- [Job item A]:
In the notebook excerpt on topic extraction, what do the rows of V represent?
- [Job item B]:
Continue the notebook excerpt on topic extraction from its last line.

The columns of U represent the influence of topics i on the columns of the data

The index i of S represent the strengh of topic i

The rows of V represent the influence of topic i on the rows of the data

In [None]:
for i in range(20):
    print(f"{i+1}: {S[-(i + 1)]}")
    if i < 19:
        print("=====================")
    

## Exercise 4.5: Topic extraction

prendre les 10 indexes avec des valeurs max dans S. Pour U: prendres les colonnes aux indexes choppés avant et prendre les 10 valeurs max de la colonnes en question (faire pareil pour V, mais avec les lignes

In [None]:
num_docs = 10
num_index = 10
num_terms = 10

In [None]:
index_max_value = np.argsort(S)[-num_terms:]
terms = [] # 10x10 matrix. For the 10 most important topics, we choose the 10 most important terms (U)

[Source data]
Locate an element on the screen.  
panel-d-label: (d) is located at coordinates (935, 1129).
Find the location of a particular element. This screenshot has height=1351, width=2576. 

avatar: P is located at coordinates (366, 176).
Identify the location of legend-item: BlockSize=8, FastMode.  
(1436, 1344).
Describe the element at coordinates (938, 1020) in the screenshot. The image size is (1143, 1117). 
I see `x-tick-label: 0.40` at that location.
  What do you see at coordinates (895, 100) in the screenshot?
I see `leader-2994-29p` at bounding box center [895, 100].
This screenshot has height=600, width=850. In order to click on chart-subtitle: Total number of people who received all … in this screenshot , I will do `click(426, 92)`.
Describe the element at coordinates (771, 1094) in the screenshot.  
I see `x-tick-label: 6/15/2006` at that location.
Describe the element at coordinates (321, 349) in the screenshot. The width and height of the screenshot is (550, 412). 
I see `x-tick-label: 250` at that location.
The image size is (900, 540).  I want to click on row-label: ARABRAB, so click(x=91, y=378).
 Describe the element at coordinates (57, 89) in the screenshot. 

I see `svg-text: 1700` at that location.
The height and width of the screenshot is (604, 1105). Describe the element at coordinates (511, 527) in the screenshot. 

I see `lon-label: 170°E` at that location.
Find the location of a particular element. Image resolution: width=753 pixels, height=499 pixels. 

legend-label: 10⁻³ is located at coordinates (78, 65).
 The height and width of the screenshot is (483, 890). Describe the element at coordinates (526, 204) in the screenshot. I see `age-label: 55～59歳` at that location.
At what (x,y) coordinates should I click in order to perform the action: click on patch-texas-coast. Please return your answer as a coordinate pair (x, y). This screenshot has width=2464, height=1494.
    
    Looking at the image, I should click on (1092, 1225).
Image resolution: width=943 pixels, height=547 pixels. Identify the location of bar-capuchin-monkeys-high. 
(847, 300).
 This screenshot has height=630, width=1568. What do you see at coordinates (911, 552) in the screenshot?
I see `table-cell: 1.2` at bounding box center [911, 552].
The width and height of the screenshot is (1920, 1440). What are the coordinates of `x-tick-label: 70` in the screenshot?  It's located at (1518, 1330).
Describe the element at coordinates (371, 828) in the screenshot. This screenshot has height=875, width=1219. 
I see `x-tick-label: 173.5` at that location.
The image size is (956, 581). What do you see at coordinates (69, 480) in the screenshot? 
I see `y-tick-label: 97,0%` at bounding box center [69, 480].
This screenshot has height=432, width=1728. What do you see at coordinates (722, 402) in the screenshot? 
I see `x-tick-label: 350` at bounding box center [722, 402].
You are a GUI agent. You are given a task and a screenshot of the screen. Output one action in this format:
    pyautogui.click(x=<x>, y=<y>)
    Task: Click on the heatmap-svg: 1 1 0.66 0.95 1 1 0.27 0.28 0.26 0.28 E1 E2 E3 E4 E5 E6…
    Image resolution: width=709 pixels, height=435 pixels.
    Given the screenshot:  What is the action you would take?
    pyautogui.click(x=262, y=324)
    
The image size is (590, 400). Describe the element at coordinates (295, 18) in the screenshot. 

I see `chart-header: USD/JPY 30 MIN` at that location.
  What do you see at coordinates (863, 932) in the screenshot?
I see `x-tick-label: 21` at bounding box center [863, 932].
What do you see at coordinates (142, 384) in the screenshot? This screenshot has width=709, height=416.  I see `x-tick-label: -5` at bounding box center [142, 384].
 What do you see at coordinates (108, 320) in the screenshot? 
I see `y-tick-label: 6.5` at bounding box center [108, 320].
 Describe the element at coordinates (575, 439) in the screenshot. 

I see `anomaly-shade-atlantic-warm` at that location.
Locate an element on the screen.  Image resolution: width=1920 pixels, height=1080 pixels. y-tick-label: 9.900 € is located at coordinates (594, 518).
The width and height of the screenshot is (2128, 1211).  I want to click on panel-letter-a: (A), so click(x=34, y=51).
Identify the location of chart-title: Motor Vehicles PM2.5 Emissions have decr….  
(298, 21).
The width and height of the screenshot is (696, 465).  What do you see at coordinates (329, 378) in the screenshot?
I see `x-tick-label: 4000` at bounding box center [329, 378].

- [Exercise result A]:
The influence of topic i on the rows of the data.

- [Exercise result B]:
documents = [] # 10x10 matrix. For the 10 most important topics, we choose the 10 most important documents (V)
for i in range(num_terms):
    j = index_max_value[i]
    col_u = U[:,j]
    ten_max_index_col_u = np.argsort(col_u)[-num_terms:]
    row_v = V[j]
    ten_max_index_row_v = np.argsort(row_v)[-num_docs:]
    if i == 0:
        terms = ten_max_index_col_u
        documents = ten_max_index_row_v
    else:
        terms = np.vstack((terms, ten_max_index_col_u))
        documents  = np.vstack((documents, ten_max_index_row_v))
terms

In [None]:
for i in range(num_terms):
    print(f"topic {i+1}")
    print(f" -top {num_terms} terms:")
    for j in terms[i]:
        print(f"{idxToTerm[j]}")
    print(f"\n -top {num_docs} documents")
    for j in documents[i]:
        print(f"{idxToDoc[j]}")
    if i < num_terms -1:
        print("=============")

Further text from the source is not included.